Can we even trust the new vaccines?

Advances in genomics and gene technologies over the last two decades have increased our understanding of viruses and viral infection. Consequently, the approach to vaccines has also been revolutionized. The trend is now toward precision vaccination in which a specific molecular structure of the pathogen is injected in lieu of the entire live-attenuated or the inactivated pathogen, like for example the polio vaccines (OPV and IPV).

One of the key advantages of the new technologies is that safety and efficacy concerns are lessened because of the use of minimally invasive materials since no adjuvant nor stem cells are needed.[7] The other gain is time, which is critical in the context of a pandemic. The gene technologies allow faster development of vaccines.

The current COVID-19 vaccines are centered on Protein S (Spike protein) and nucleic acid fragments (mRNA). Viral vectors and protein synthesis are the viral technologies used.

The FDA has issued an Emergency Use Authorization meaning preliminary data suggest a certain degree of safety and efficacy. Nonetheless, as with any vaccine, extreme caution should be exercised in individuals with a history of allergies and focus should be placed on individuals who are constantly exposed to the virus or who are likely to develop fatal outcomes if they were to contract the disease.

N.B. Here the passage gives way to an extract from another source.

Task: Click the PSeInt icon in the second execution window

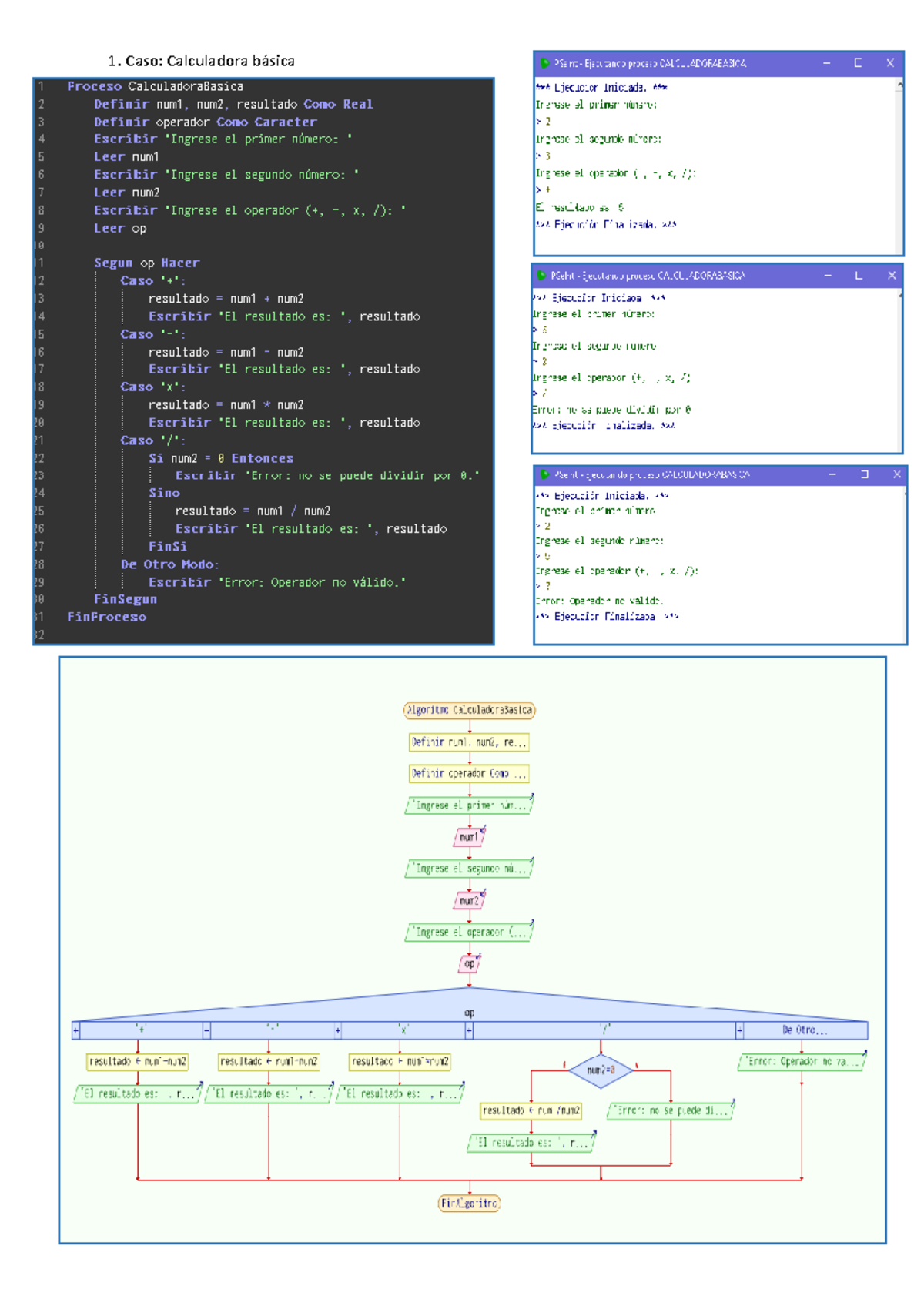Action: (x=541, y=275)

When will all this be over?

The 1918 Influenza Pandemic lasted for two to three years depending on the country (1918–1920). The 2003 SARS-CoV-1 epidemic lasted approximately eight months. The 2012 MERS outbreak never developed into a full pandemic. We don’t know the full extent of the intimate mechanisms that determine the circulation of new pathogens in humans. Herd immunity is certainly a key, but other environmental parameters are also at play.

For believers, a vertical aspect should also be considered. The historic role of Christians in Rome during the Justinian Plague (541–543) sets a framework of the Christian attitude in times of calamity: love, prayer and engagement instead of rejection and retreat.

From a public health perspective, it’s important to have a system in place to monitor the spread of the virus, for example, a traffic light system that will inform decision-makers when to remove public health measures. Such a system on campus would be beneficial as it could help prevent what has been described as “COVID-19 fatigue” and contribute to a profitable social experience on campus.


[1] https://jamanetwork.com/journals/jama/fullarticle/2774465

[2] https://wonder.cdc.gov/ucd-icd10.html

[3] https://ourworldindata.org/excess-mortality-covid

[4] Loudon, I. (2013). Ignaz Phillip Semmelweis’ studies of death in childbirth. Journal of the Royal Society of Medicine106(11), 461-463.

[5] Strasser, B. J., & Schlich, T. (2020). A history of the medical mask and the rise of throwaway culture. The Lancet.

[6] Edridge, A. W., Kaczorowska, J., Hoste, A. C., Bakker, M., Klein, M., Loens, K., … & van der Hoek, L. (2020). Seasonal coronavirus protective immunity is short-lasting. Nature medicine26(11), 1691-1693.

[7] Afrough, B., Dowall, S., & Hewson, R. (2019). Emerging viruses and current strategies for vaccine intervention. Clinical & Experimental Immunology196(2), 157-166.